Segment Start: INPUT RECORDS

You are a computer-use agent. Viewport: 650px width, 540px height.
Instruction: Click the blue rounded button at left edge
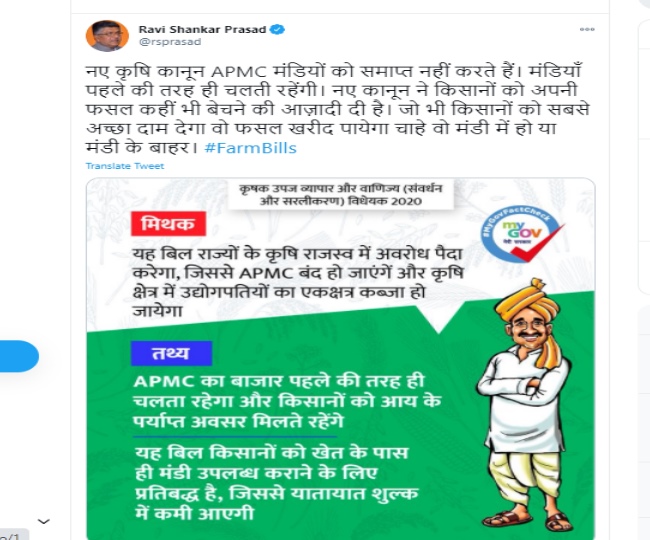[x=19, y=356]
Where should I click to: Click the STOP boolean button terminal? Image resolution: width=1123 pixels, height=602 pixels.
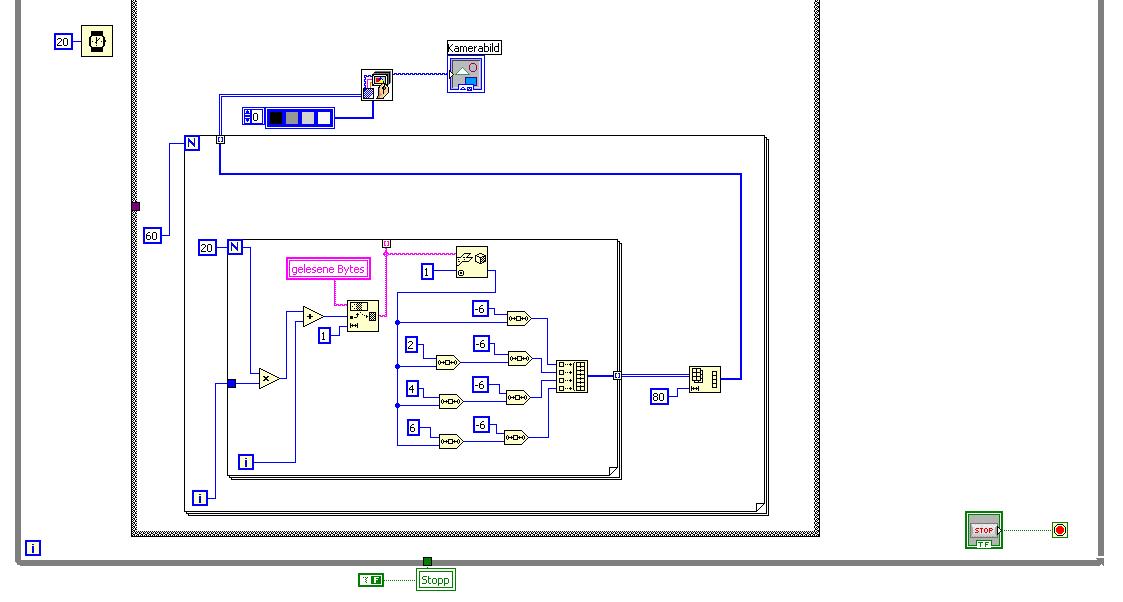(983, 530)
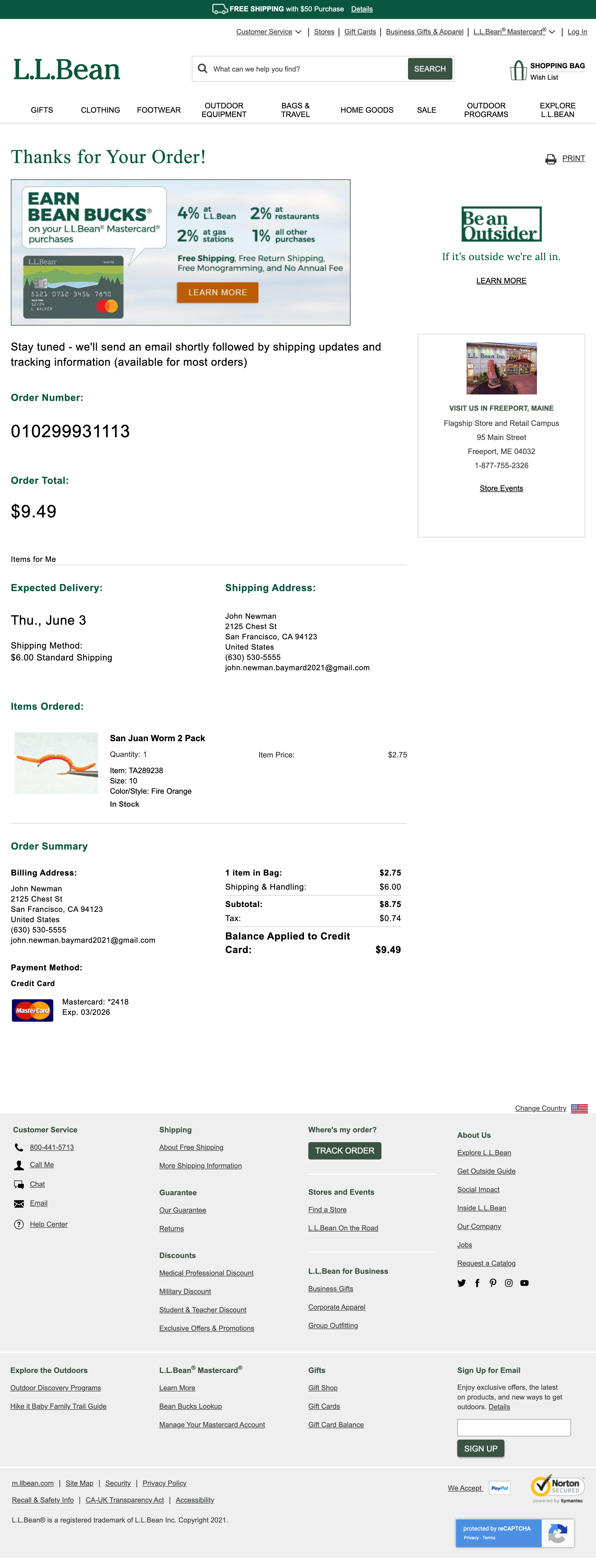Click the magnifying glass search icon
596x1568 pixels.
point(203,69)
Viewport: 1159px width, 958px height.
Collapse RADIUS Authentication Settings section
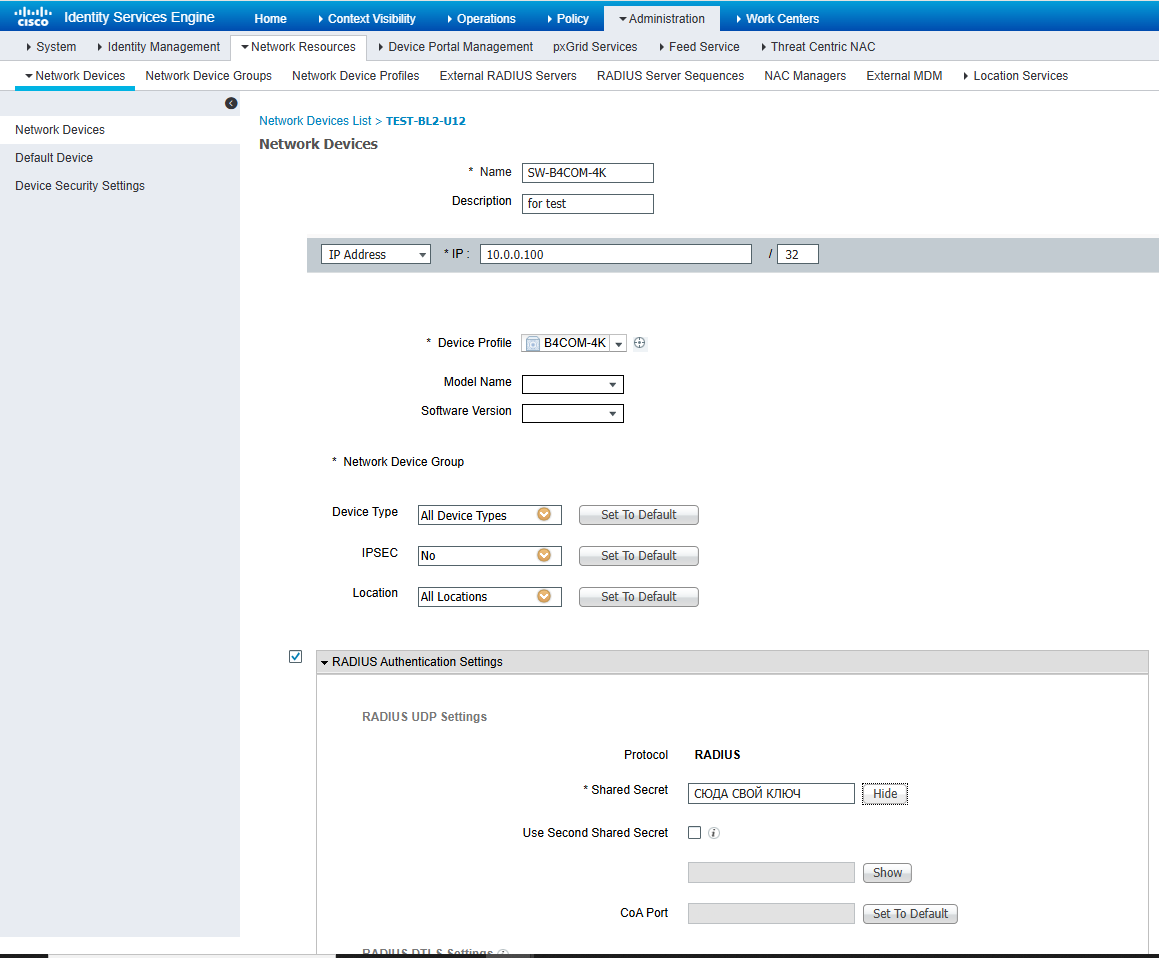point(325,662)
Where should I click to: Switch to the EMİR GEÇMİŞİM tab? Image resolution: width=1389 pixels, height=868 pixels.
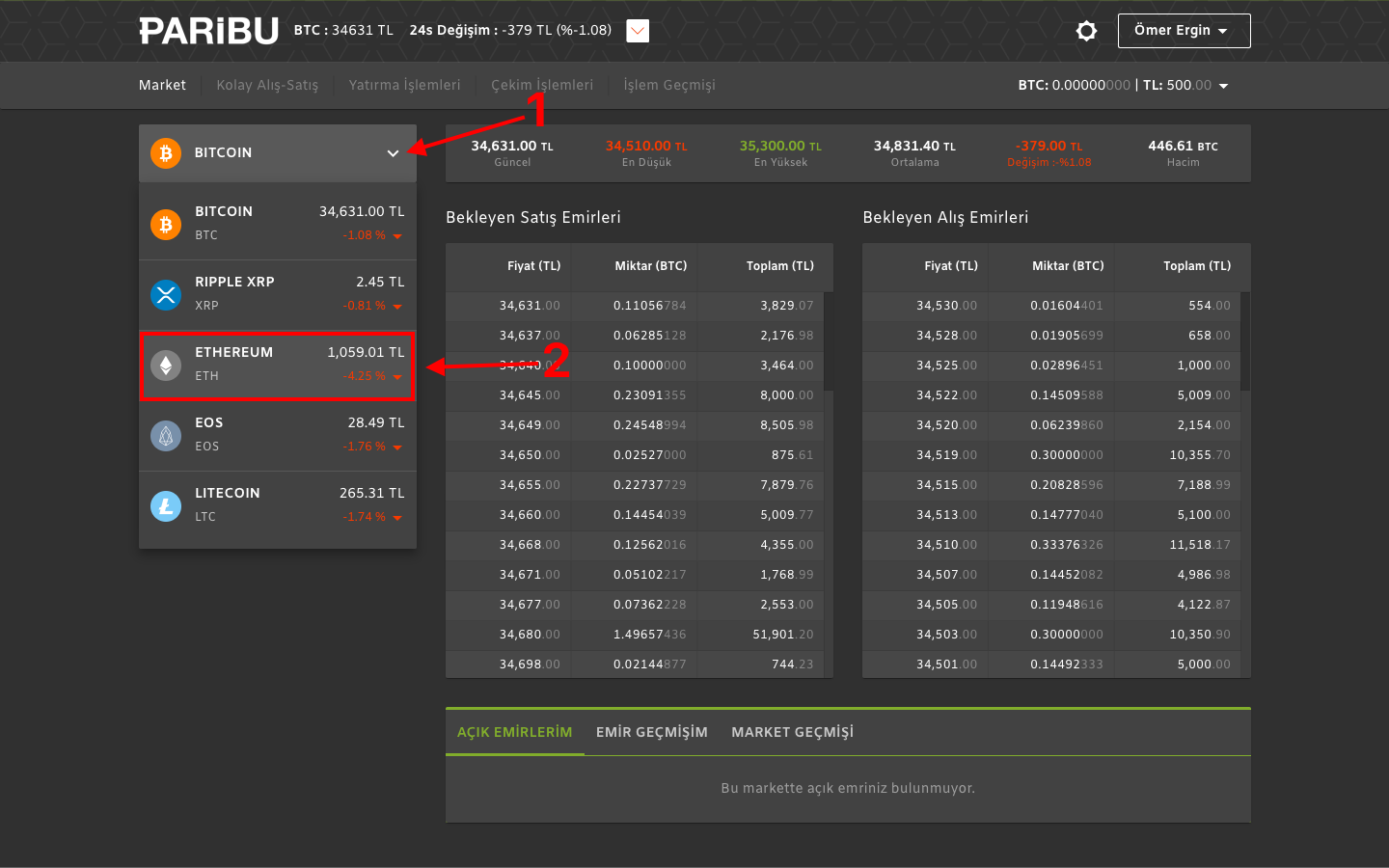[x=651, y=732]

Segment End: INPUT RECORDS

• _EXERCISE INSTRUCTIONS_: Your task is an exact transcription of all the data, minus the pictures.

• _ANSWER TO THIS EXERCISE_:
You are a computer-use agent. Viewport: 650px width, 540px height.
Instruction: Click the blue rounded button at left edge
[x=19, y=356]
Where should I click to: Click the STOP boolean button terminal? Image resolution: width=1123 pixels, height=602 pixels.
(983, 530)
Click the magnifying glass search icon
596x1568 pixels.
point(203,69)
Viewport: 1159px width, 958px height.
Collapse RADIUS Authentication Settings section
point(325,662)
Where should I click to: Switch to the EMİR GEÇMİŞİM tab? Image resolution: width=1389 pixels, height=868 pixels.
[x=651, y=732]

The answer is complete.